• _What you have to do_: Every line in the data below from the one containing "Where should I" down to the one containing "This screenshot has height=1206, width=1973.", both included, must be retyped exactly; no other line is to appear.

□ □ □

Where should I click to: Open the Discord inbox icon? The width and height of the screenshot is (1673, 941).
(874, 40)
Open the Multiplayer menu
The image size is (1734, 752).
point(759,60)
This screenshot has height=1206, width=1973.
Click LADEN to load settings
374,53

□ □ □

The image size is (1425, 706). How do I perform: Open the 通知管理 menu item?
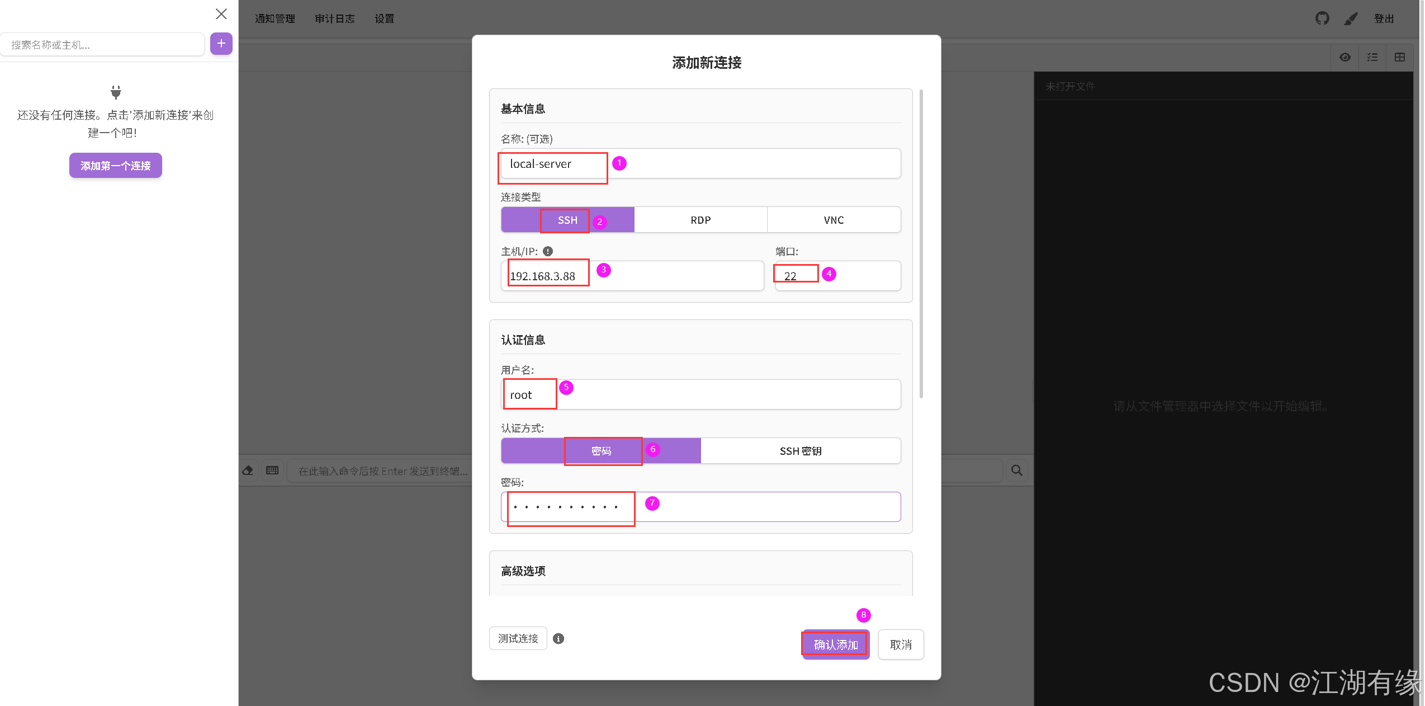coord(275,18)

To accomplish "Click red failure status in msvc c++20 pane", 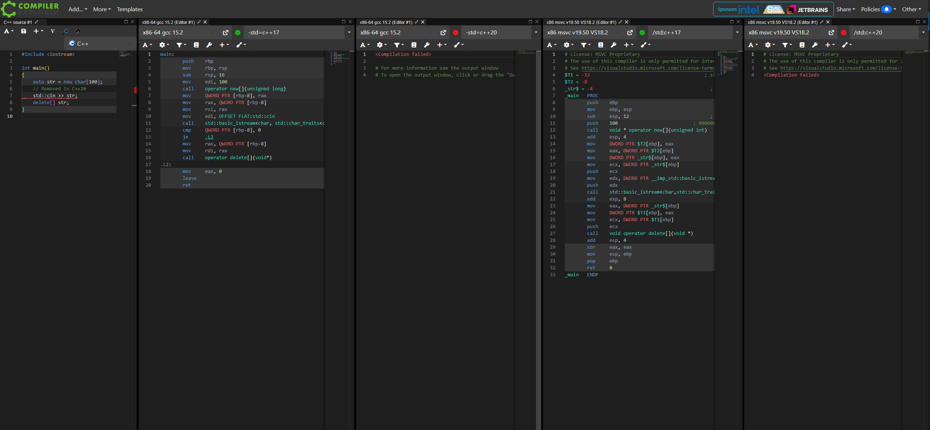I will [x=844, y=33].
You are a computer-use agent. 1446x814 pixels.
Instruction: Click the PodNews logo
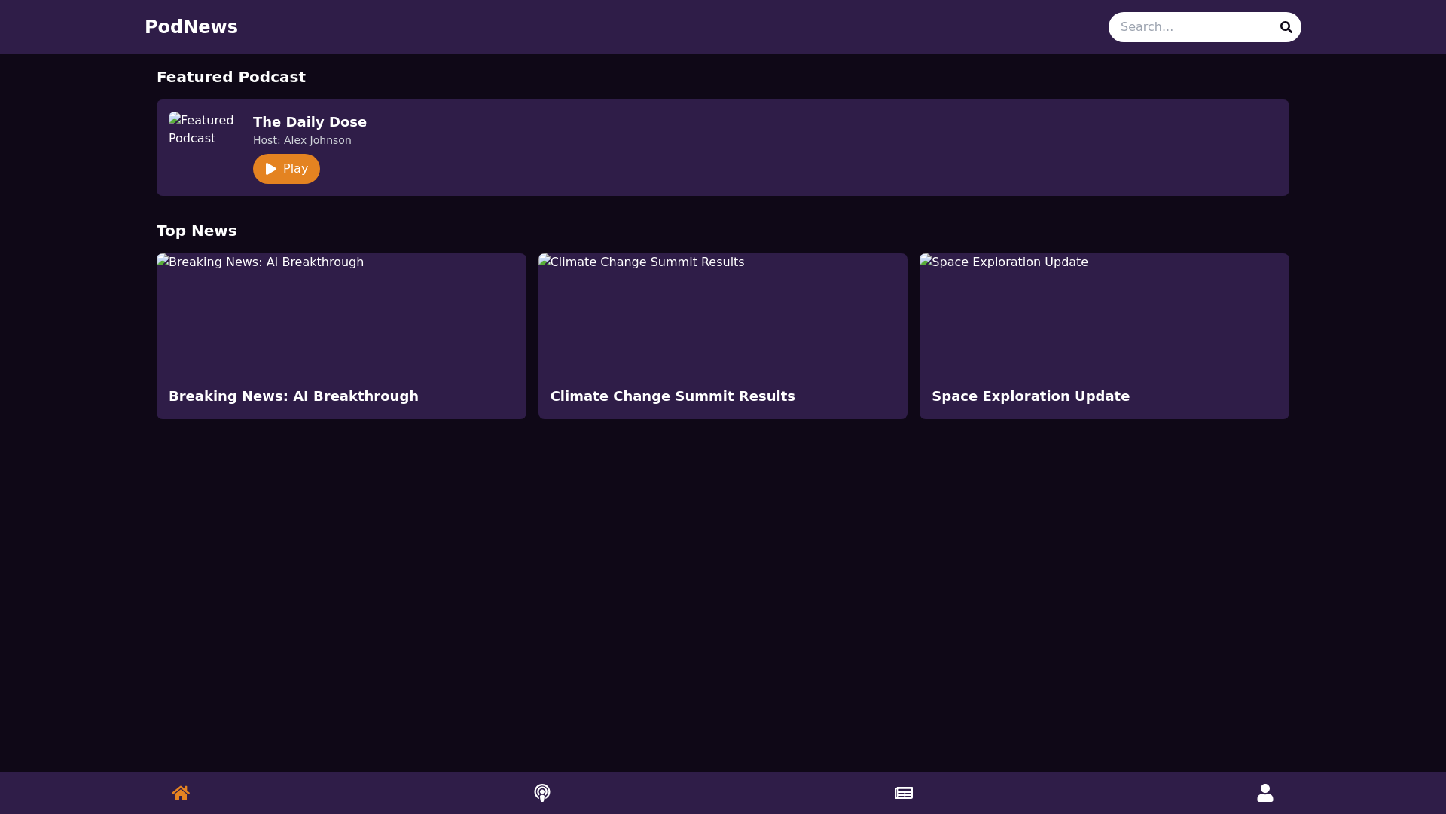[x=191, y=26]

□ □ □

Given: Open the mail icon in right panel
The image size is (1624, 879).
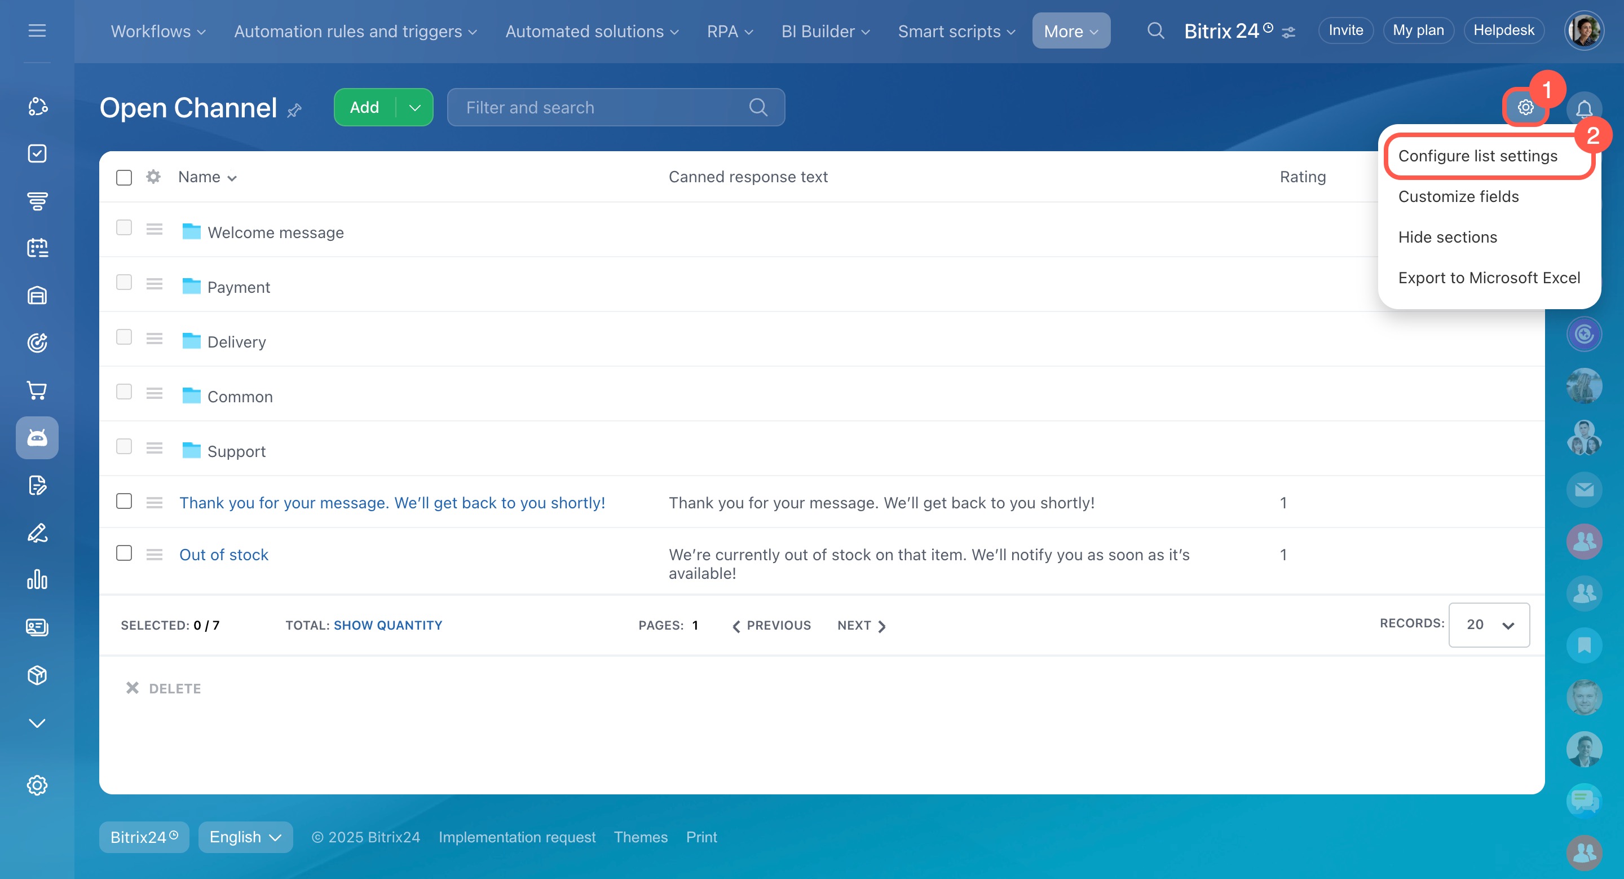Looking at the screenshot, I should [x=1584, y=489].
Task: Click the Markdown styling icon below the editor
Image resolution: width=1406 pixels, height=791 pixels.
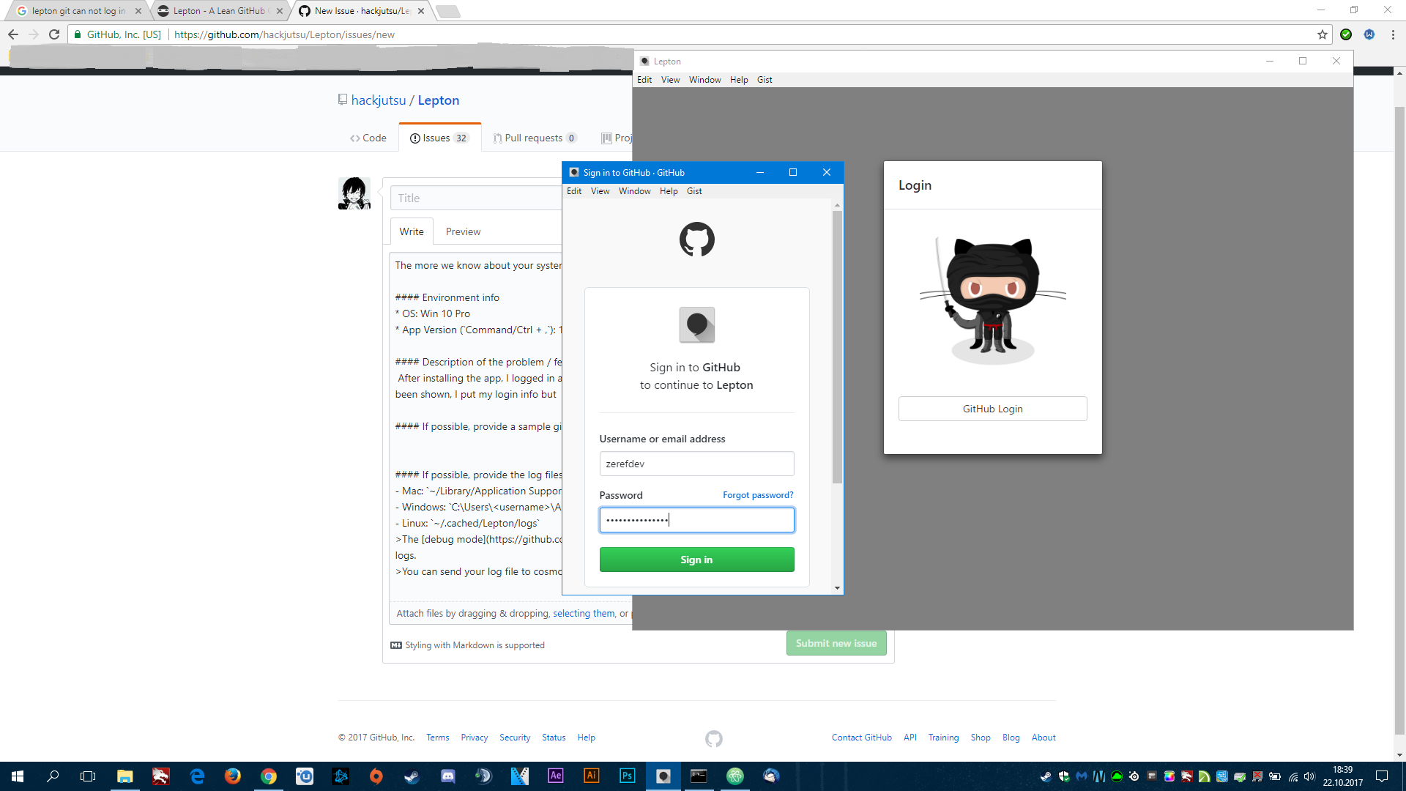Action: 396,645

□ □ □

• _Finished exercise_:
Where should I click to: Open the Discord inbox icon? The width and height of the screenshot is (1673, 941).
(874, 40)
Open the Multiplayer menu
The image size is (1734, 752).
point(759,60)
This screenshot has height=1206, width=1973.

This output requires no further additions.